* **Instructions to follow**:
Please turn the lines of data below into a numbered list, skipping blank lines and leaving out the pictures.

•••

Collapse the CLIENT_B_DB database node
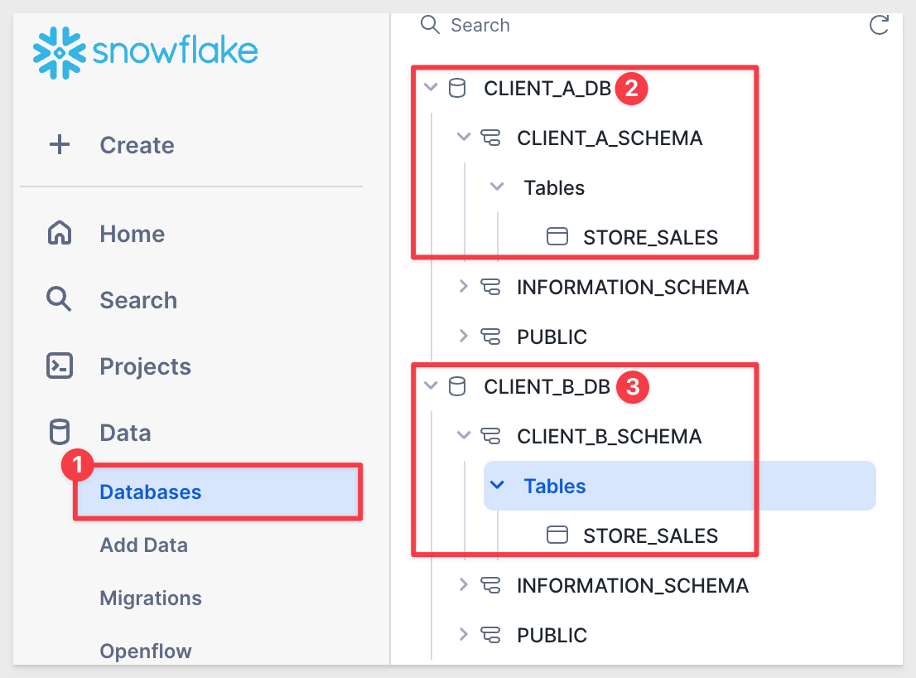The image size is (916, 678). coord(431,385)
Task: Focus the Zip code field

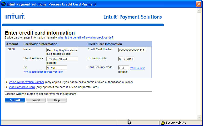Action: tap(57, 68)
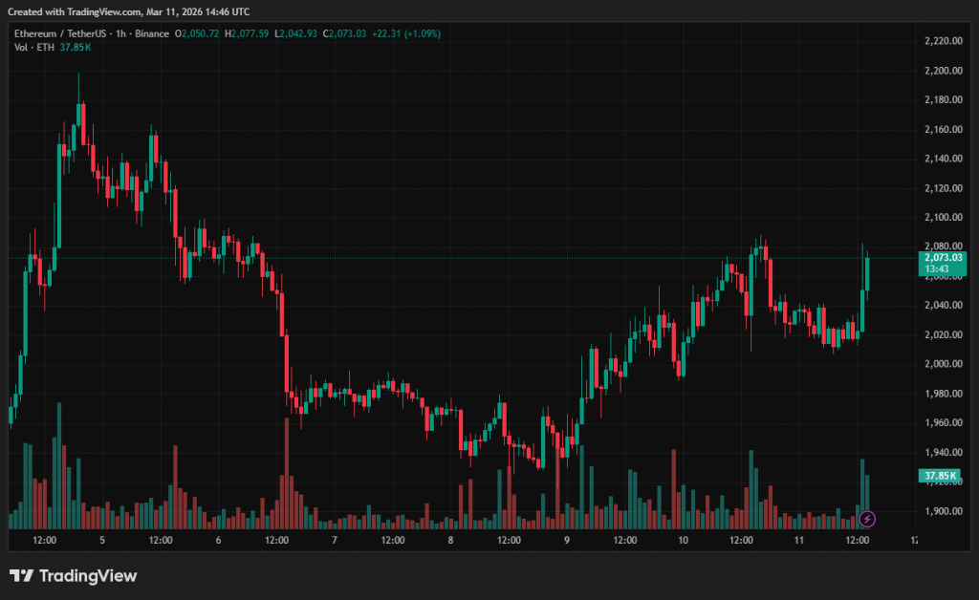Select date 7 on the time axis

tap(335, 541)
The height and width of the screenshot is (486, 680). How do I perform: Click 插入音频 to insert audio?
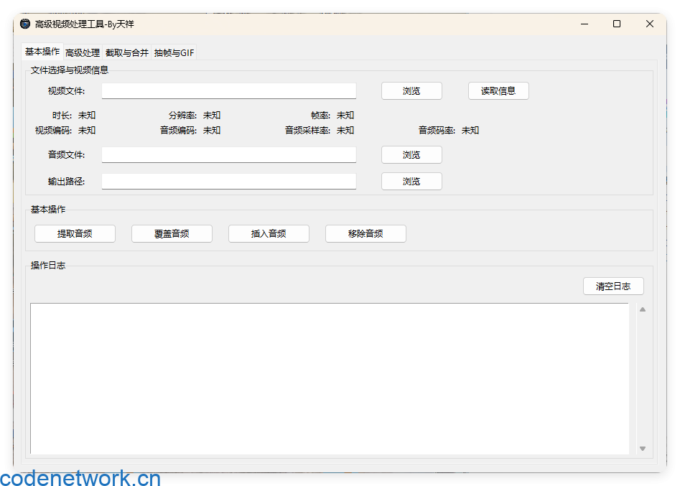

•••

* **Right answer**:
1. Collapse the CLIENT_B_DB database node
2. The image size is (916, 678). coord(431,385)
3. Task: Focus the Zip code field
4. Action: tap(57, 68)
5. Select date 7 on the time axis
6. tap(335, 541)
7. The height and width of the screenshot is (486, 680). How do I perform: Click 插入音频 to insert audio?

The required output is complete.